In user you only get red and blue. In the sm you get all 3 colors.
The shimming op messes quite substantially with the geometry, which is the green. You gotta go in and redo the green so that the outer areas are consistent with the test patterns in terms of the geometry, then reconverge the red and blue on a more permanent basis than the user conv.
The sm conv also allows you to send in your OWN pattern! The user does not, you're stuck with those too hot, too thick grid lines. In the sm you can send in the AVIA grids for SD, and HD DVE grids for HD.
The HD DVE overscan pattern is not just good for measuring overscan, it's also excellent for redoing your geometry. There's also a circlehatch grid on HD DVE that is valuable for convergence, with the lowered light levels that happen automatically in the sm in the conv menu.
I hope you used the Cantilever Technique for your optical focusing. Your electrostatic focusing should not need redoing because of the shimming op, but it's always good to trim it up now and then, watching VERY carefully that you don't reach for any of the Screen trimpots on the Focus Block by mistake.

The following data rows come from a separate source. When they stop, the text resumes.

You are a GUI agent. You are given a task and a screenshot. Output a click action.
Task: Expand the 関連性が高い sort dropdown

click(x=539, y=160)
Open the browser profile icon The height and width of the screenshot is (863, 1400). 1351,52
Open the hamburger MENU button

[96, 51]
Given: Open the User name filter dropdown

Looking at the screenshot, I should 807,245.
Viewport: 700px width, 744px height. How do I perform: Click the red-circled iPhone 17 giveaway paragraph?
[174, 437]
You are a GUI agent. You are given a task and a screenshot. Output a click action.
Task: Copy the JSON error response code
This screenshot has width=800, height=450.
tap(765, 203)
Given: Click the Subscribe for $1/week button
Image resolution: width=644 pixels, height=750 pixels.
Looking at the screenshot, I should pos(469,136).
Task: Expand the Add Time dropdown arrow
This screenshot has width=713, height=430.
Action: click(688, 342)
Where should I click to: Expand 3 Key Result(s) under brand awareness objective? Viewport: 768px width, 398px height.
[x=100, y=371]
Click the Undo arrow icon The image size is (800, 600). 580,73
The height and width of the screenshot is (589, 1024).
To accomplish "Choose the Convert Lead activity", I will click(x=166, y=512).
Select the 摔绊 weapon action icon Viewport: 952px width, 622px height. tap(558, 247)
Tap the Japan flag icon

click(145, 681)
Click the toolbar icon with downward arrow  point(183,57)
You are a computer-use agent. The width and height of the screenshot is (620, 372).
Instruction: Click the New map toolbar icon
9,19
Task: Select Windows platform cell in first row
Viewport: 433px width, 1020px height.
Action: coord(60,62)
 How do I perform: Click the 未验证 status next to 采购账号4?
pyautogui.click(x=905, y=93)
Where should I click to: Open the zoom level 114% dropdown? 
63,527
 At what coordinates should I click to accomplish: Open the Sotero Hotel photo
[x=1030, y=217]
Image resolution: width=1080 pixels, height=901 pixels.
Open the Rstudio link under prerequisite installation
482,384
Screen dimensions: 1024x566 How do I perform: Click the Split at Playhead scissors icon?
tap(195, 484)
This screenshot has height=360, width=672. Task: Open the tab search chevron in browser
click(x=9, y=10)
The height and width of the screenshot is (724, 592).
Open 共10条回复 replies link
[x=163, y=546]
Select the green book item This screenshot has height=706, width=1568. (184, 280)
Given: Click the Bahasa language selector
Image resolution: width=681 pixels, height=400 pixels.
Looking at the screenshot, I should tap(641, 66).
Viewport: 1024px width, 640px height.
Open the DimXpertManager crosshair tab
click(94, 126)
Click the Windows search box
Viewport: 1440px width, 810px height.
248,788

On this vintage a unit, you gotta watch out for the edges being brighter than the middle on the sides because of the aging footprint when you recenter your red and blue images via the crosshairs, which become uncentered when you add the blocks. If virgin phospors get involved at the side edges by re-aiming the images on the CRT faces, and all of a sudden you notice the left and right edges are showing brighter edges there, you gotta recenter to where you started via the crosshairs on your CRT faces, then recenter the red and blue mechanically instead, by altering the angle at which they hit the screen. Doesn't take much on a 510, but my 73" required that I change the angle by loosening up my outer screws by about 3/4" each on the red and blue, allowing those guns to fall backwards a bit on that side - gotta also loosen up the inner screws on the red and blue guns just a bit, to allow this to happen without breaking the pot metal casings of the CRTs - re-aiming them and thus recentering them mechanically. This kept my images where they were on the CRT face, which preserves the aging footprint and keeps it in place. While still allowing the recentering of the images for correct superimposition of all 3 upon each other, but mechanically rather than electronically.
Since I had no aging footprint at the time I did this on mine, I later went in and improved on how much of my CRT faces actually are in play and seen by the viewscreen. But this is not usually possible on a set with advanced years on it, tho the pix they are capable at that age are still breathtaking -
Doing this op on your set should not only give you substantially more picture to watch out at the edges - as you saw with 5% now rather than the OOB 10% of before - it will also allow you greater resolution because of the increased amount of picture taking up the same amount of space as before, on your viewscreen.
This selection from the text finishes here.